Il suo è stile libero, svincolato dall’ossessione del concetto, passa nuotando come vuole, nella grande piscina visiva di ogni spettatore che si fermi un momento a fissare le sue opere. “La mia voglia di dipingere non ha ispirazioni precise, è voglia di fare, di mettermi a lavorare. L’ispirazione viene fuori così. Il mio rapporto con l’arte è estremamente pratico, mi piace sporcarmi mentre lavoro”, dichiara l’artista, laureato all’Accademia delle Belle Arti di Napoli e attualmente residente ai quartieri spagnoli, dopo molti anni di soggiorno londinese. Se gli si chiede cosa voglia portarsi via da New York risponde: “Niente, anzi vorrei portare io qualcosa, vorrei venire io qua. Trovare una galleria, magari, una strada. In Italia mi sento meno apprezzato per quello che faccio, l’arte contemporanea è molto avanguardista e la pittura viene un po’ bistrattata. In America è diverso – aggiunge – Napoli in particolare è un po’ chiusa”.

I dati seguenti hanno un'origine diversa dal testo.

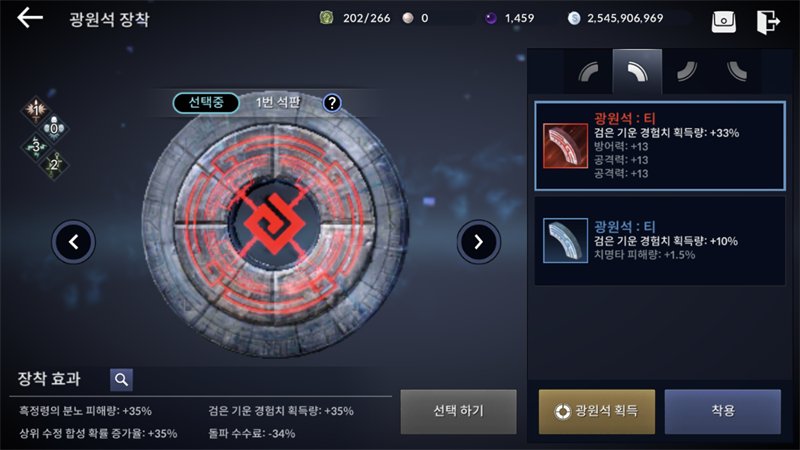
Task: Select the red 광원석 item with +33%
Action: click(660, 146)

La particolarità delle sue opere risiede in un rapporto dialettico e di continuo scambio con lo spettatore, al punto da preferire non etichettarle tramite una didascalia o un titolo: “Alcuni quadri hanno il titolo, altri no. Io do titoli solo a volte e spesso li cambio pure. Magari dopo un anno, due anni, i miei stessi quadri mi dicono qualcos’altro. Mi piace che la gente dia una sua interpretazione personale, non voglio obbligare lo spettatore a una chiave di lettura che sia solo quella”. Fiorentino è fautore e promotore di un’arte che sia soprattutto partecipazione: “E’ capitato di lasciare i quadri senza titolo e poi chi era interessato ne proponeva uno spontaneamente, così lo decidevamo insieme. L’opera è di entrambi, di chi la fa e di chi ne gode”.

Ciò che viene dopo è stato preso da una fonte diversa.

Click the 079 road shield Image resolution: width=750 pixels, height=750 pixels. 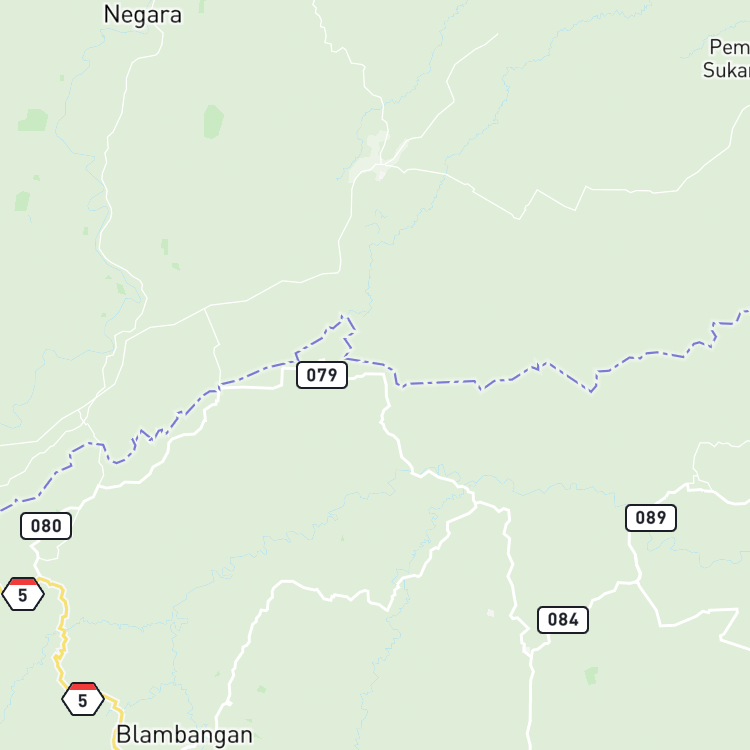point(321,375)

All’evento, organizzato da Open Gate Comunications, era presente anche la console generale Natalia Quintavalle, attenta ai movimenti artistici degli italiani a New York: “Questo spazio mi piace già di per sé, mi sembra un ottimo posto dove venire di tanto in tanto a godermi l’arte, cose nuove, nuovi, stimoli e questo artista mi sembra perfettamente calzante in questi spazi. Trovo molto intelligente esporre in un ambiente come questo, che é sì commerciale, ma anche bellissimo e sarebbe un peccato non sfruttarlo appieno”.
New York ha risposto con entusiasmo. Oltre alla consistente partecipazione all’evento, potenziali compratori si sono informati sulle opere già in fase di allestimento. Si prospetta dunque un seguito allo scambio tra Roberto Fiorentino e la Grande mela.